Lanky, short-haired and doe-eyed, Twiggy, whose real name was Leslie Lawson, defined the 1960s Mod look. In the 1970s, she switched to acting and singing, starring in Ken Russell’s film “The Boyfriend.” In the past decade, Twiggy, 67, reinvented herself on reality shows, including “America’s Next Top Model,” and is a fashion designer with a line that’s sold on the Home Shopping Network.
Perky, strawberry-blonde Shirley MacLaine starred in films like “The Apartment,” “The Trouble with Harry” and “Irma la Douce.” At 82, she’s still at it, having recently had roles in “Glee” and “Downtown Abbey.” Outside of her career, she has written books about spirituality and metaphysics. Her brother is another ‘60s heartthrob, Warren Beatty.
Little Richard, 83, whose birth name is Richard Penniman, started singing in church as a child in Macon, Georgia. He brought that gospel shout and a flamboyant, high-energy style to his performances of hits like “Long Tall Sally,” “Tutti Frutti” and “Lucille.” After six decades, his shows were still full of fire. His most recent live performance was in Las Vegas in 2013.
As lead singer for The Great Society and Jefferson Airplane, Grace Slick was one of the first female rock stars and an icon of the 1960s counterculture. She performed with subsequent incarnations of the Airplane until 1988, when she gave up the music business, saying that people over 50 were too old to rock and roll—although she’s performed a few times since then with Jefferson Starship. After retiring, drawing and painting became her artistic passion. She speaks out on causes like tolerance and veganism, and has sold many of her paintings of her 1960s musical colleagues and a series of works based on “Alice in Wonderland.”
Christopher Walken made his first movie in 1969 and gained fame in the 1970s with films like “Annie Hall” and “The Deer Hunter.” But before then, was a child actor who appeared frequently on TV, including a two-year stint on the soap opera “The Guiding Light.” Later Walken, a trained dancer, and moved to on- and off-Broadway theater. The 72-year-old actor became known for his quirky and often villainous roles, and he’s still acting in films, appearing in two movies released in 2015.

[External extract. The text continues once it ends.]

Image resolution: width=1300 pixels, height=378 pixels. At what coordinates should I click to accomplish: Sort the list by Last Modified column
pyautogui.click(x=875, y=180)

Mia Farrow, 70, came to our attention in the TV soap opera “Peyton Place” and early movies including “Rosemary’s Baby” and “The Great Gatsby.” She appeared in more than 50 more films, including 12 directed by her significant other, Woody Allen. She continues to perform occasionally in films and on the stage but primarily devotes her time to human-rights activism. She has served as a UNICEF Goodwill Ambassador and has focused attention through films and public appearances on humanitarian crises in Darfur and Rwanda.
We danced to teen idol Paul Anka’s songs, “Puppy Love,” “Put Your Head on My Shoulder” and “Diana” in the 1960s. Now 74, he’s still singing, launched a tour in January 2016. He released a duets album in 2013, on which he collaborated with Dolly Parton, Willie Nelson and Tom Jones. His recently published autobiography is titled “My Way.”